> **Exercise aim**
Work through the records below and copy every line that includes "computer".

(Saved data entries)
##############################

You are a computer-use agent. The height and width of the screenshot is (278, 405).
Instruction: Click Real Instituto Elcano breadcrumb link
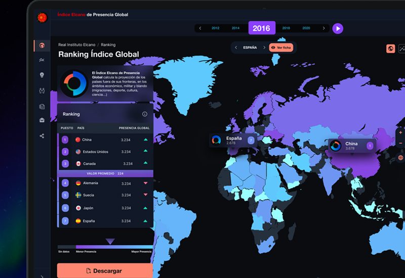(x=77, y=45)
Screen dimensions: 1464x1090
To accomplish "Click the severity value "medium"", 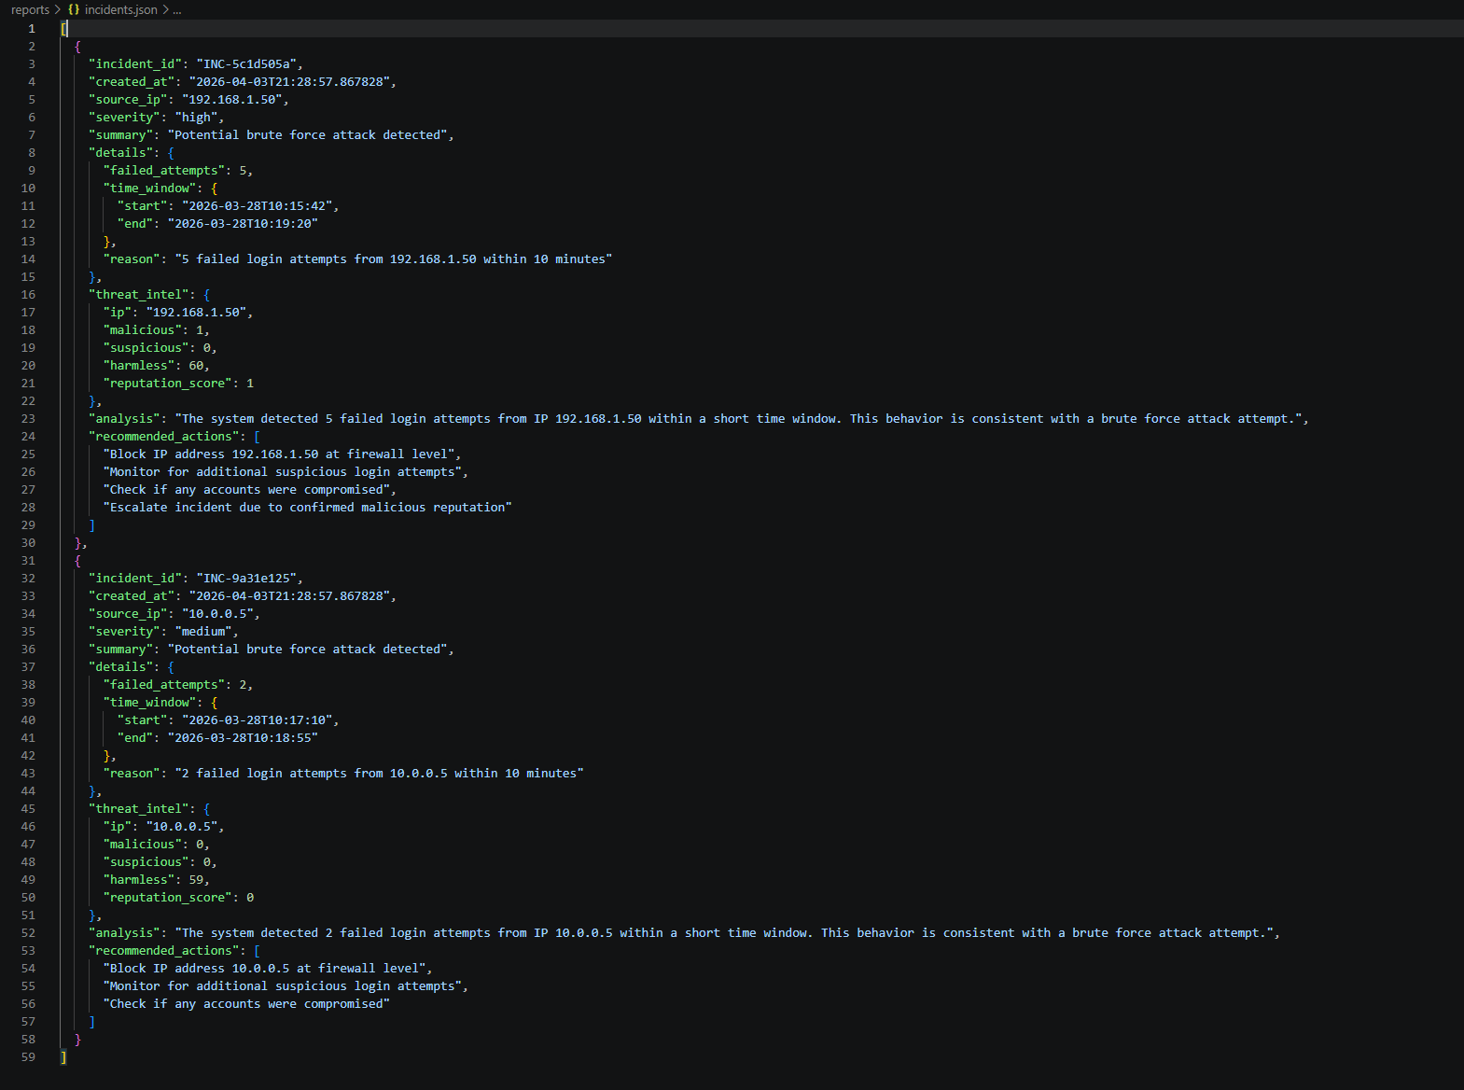I will (203, 631).
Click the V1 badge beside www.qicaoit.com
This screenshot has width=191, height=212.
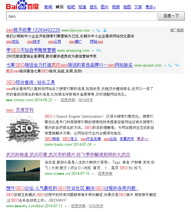[x=177, y=65]
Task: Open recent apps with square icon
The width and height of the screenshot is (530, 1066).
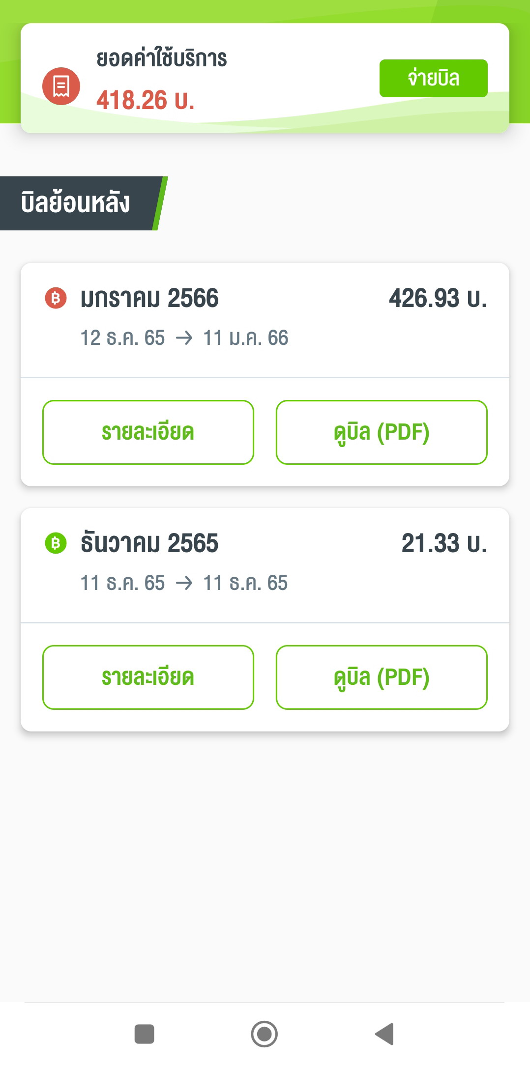Action: coord(144,1034)
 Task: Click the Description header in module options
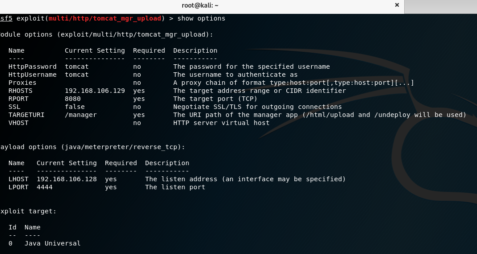click(195, 50)
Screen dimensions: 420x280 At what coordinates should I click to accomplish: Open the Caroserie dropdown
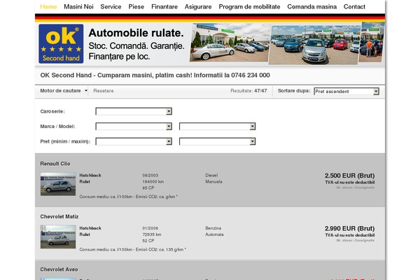click(x=134, y=111)
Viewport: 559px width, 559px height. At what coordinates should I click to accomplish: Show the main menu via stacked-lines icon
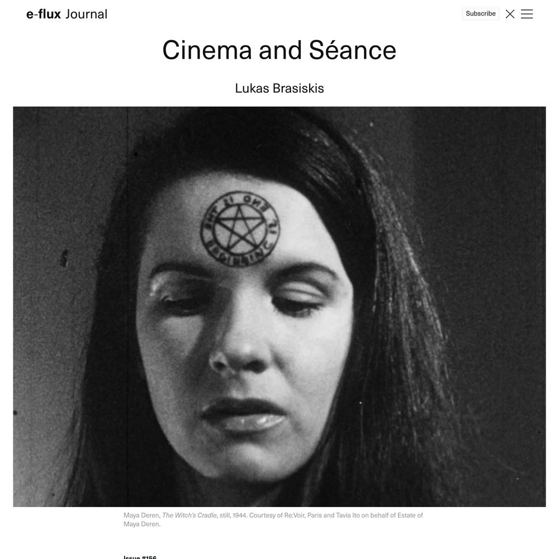527,14
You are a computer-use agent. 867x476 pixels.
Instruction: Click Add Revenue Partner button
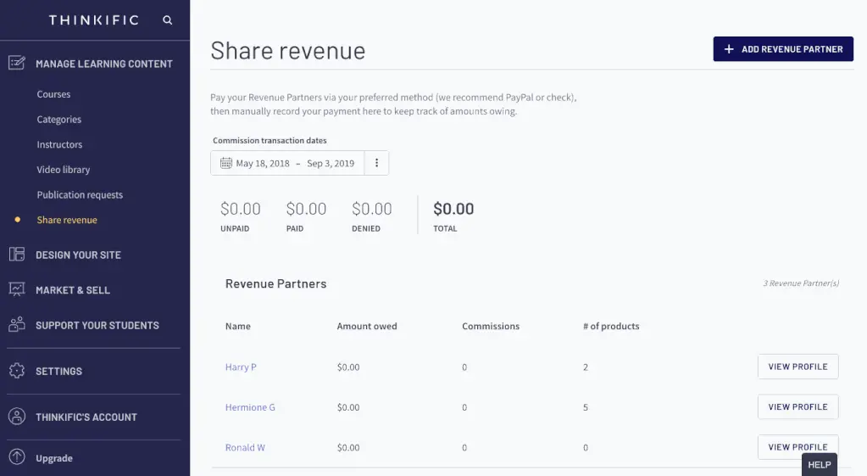(x=782, y=49)
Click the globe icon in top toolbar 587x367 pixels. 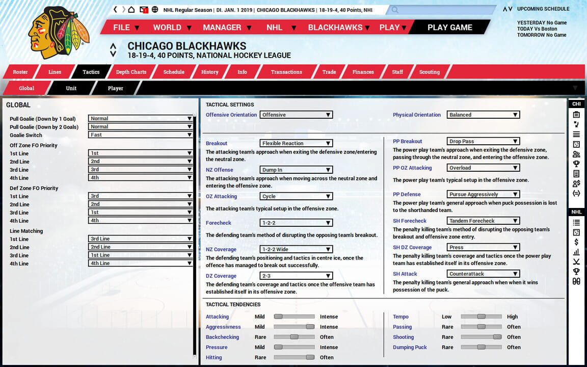point(155,10)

##############################

> **Answer box**
You are a computer-use agent. The height and width of the screenshot is (278, 405).
You are a computer-use agent. 867x476 pixels.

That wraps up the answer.